= Beginning of Section =

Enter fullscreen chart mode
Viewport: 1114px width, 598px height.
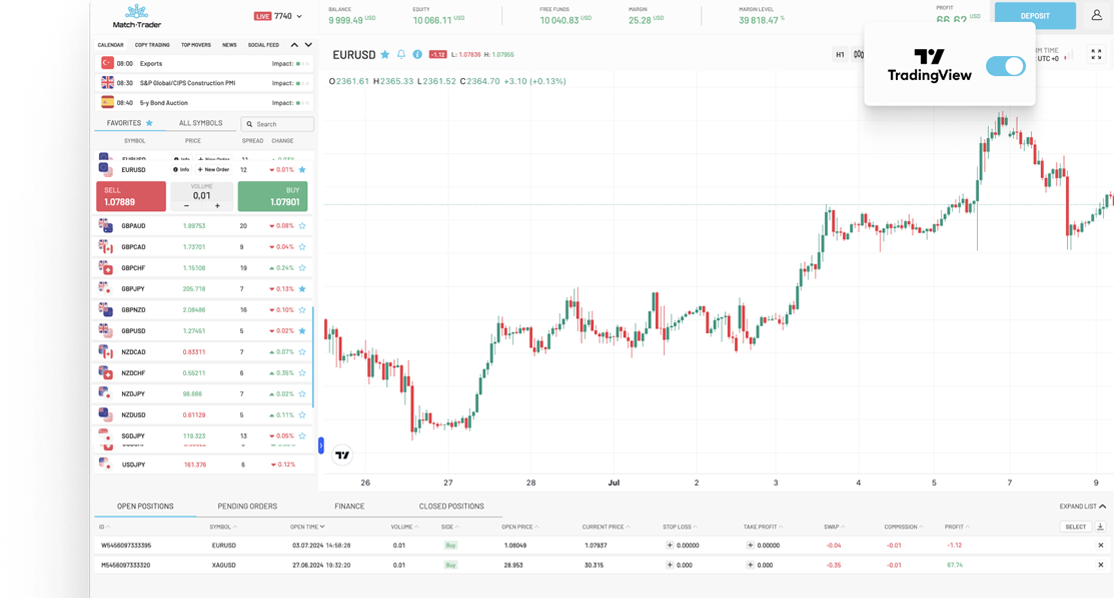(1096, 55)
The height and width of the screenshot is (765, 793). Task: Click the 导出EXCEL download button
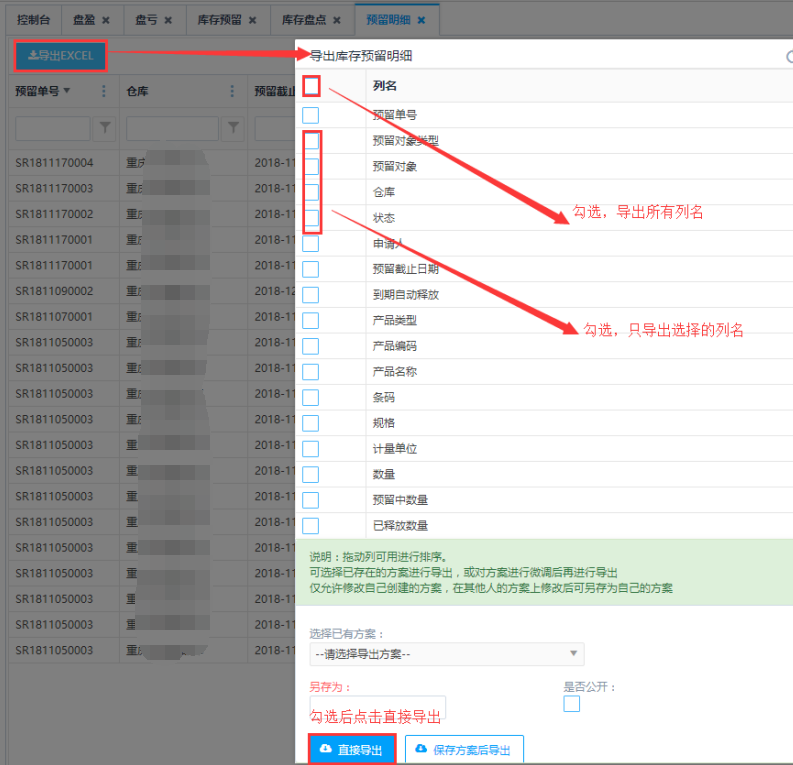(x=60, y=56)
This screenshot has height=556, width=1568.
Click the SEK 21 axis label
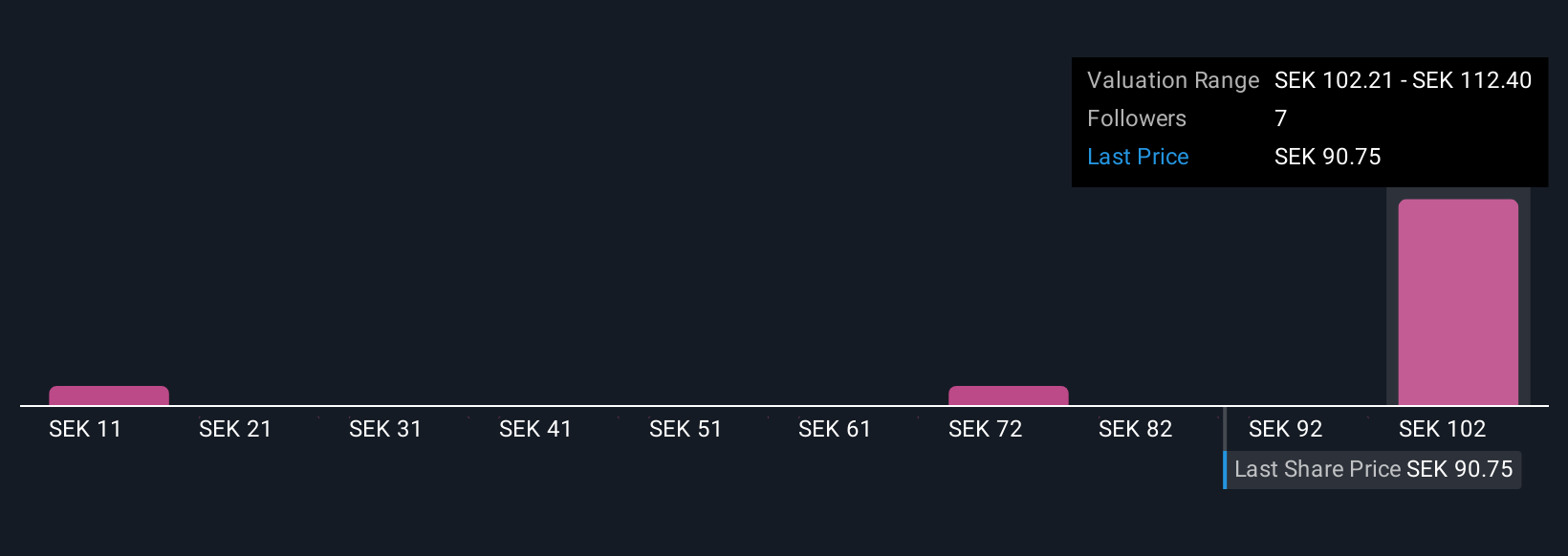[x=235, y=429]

= End of Section =
= Beginning of Section =

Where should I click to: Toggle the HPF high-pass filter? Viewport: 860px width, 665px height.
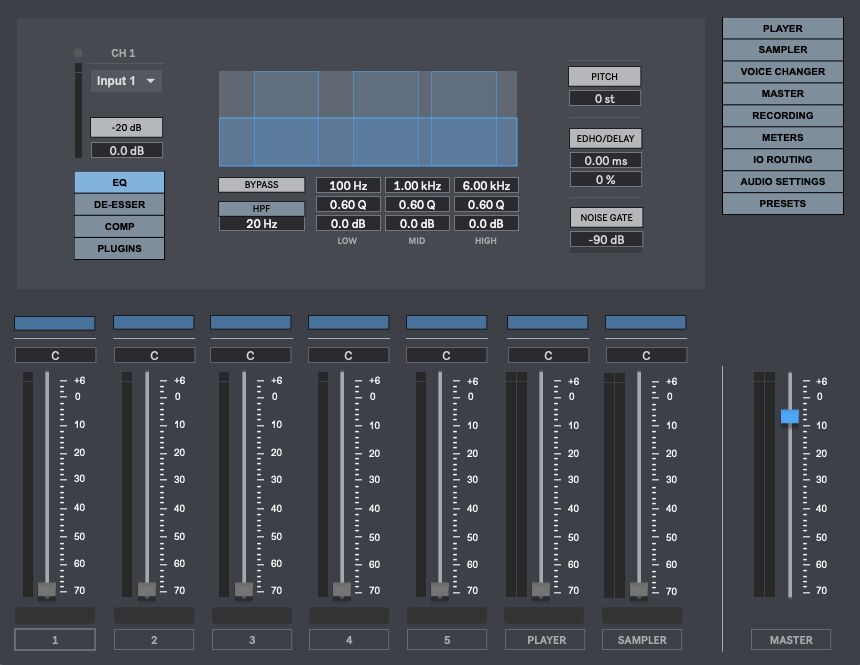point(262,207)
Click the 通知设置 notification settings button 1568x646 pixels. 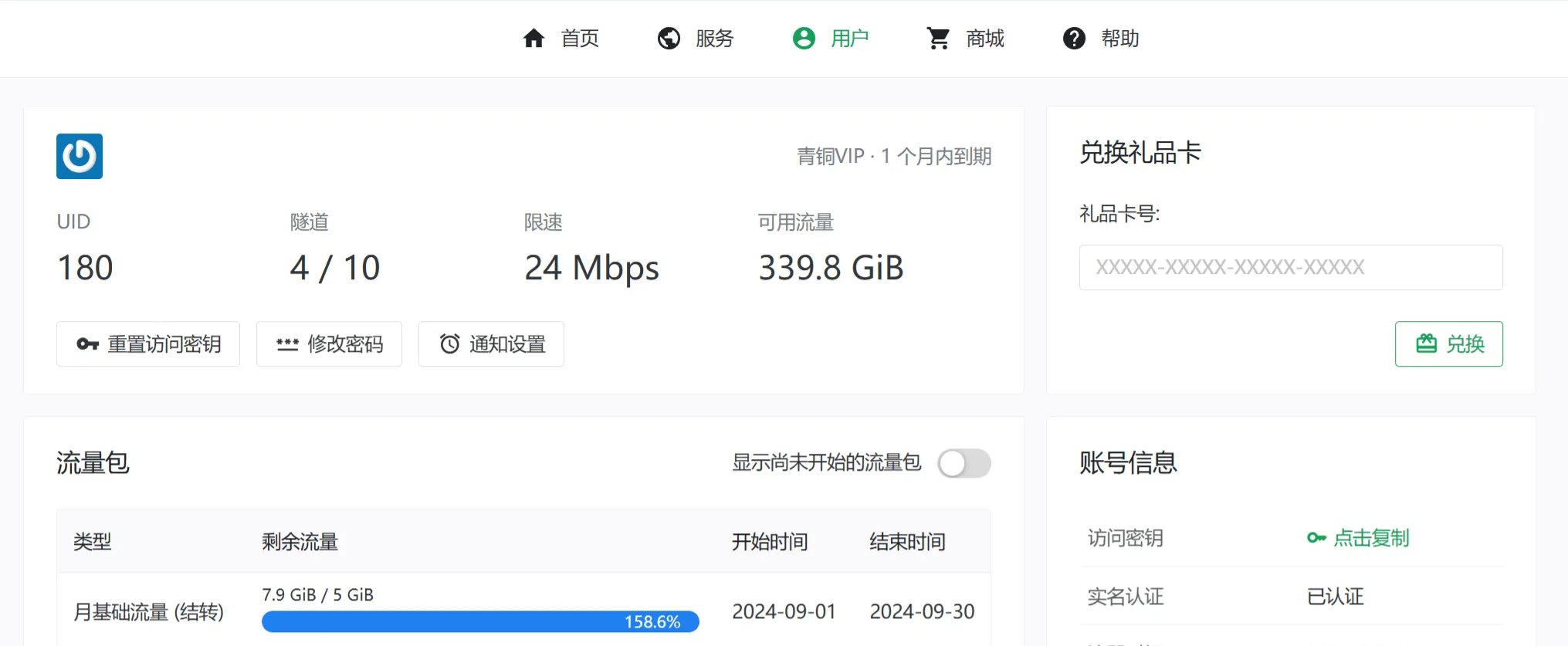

= End of Section =

-- AIM OF THE EXERCISE --
Your answer should be the lines above, word for word, from the line with "Where should I" through the line with "Click the 通知设置", minus the pictures.

-- WRITTEN REPLY --
Where should I click to: Toggle the HPF high-pass filter? Viewport: 860px width, 665px height.
point(262,207)
Click the 通知设置 notification settings button 1568x646 pixels. 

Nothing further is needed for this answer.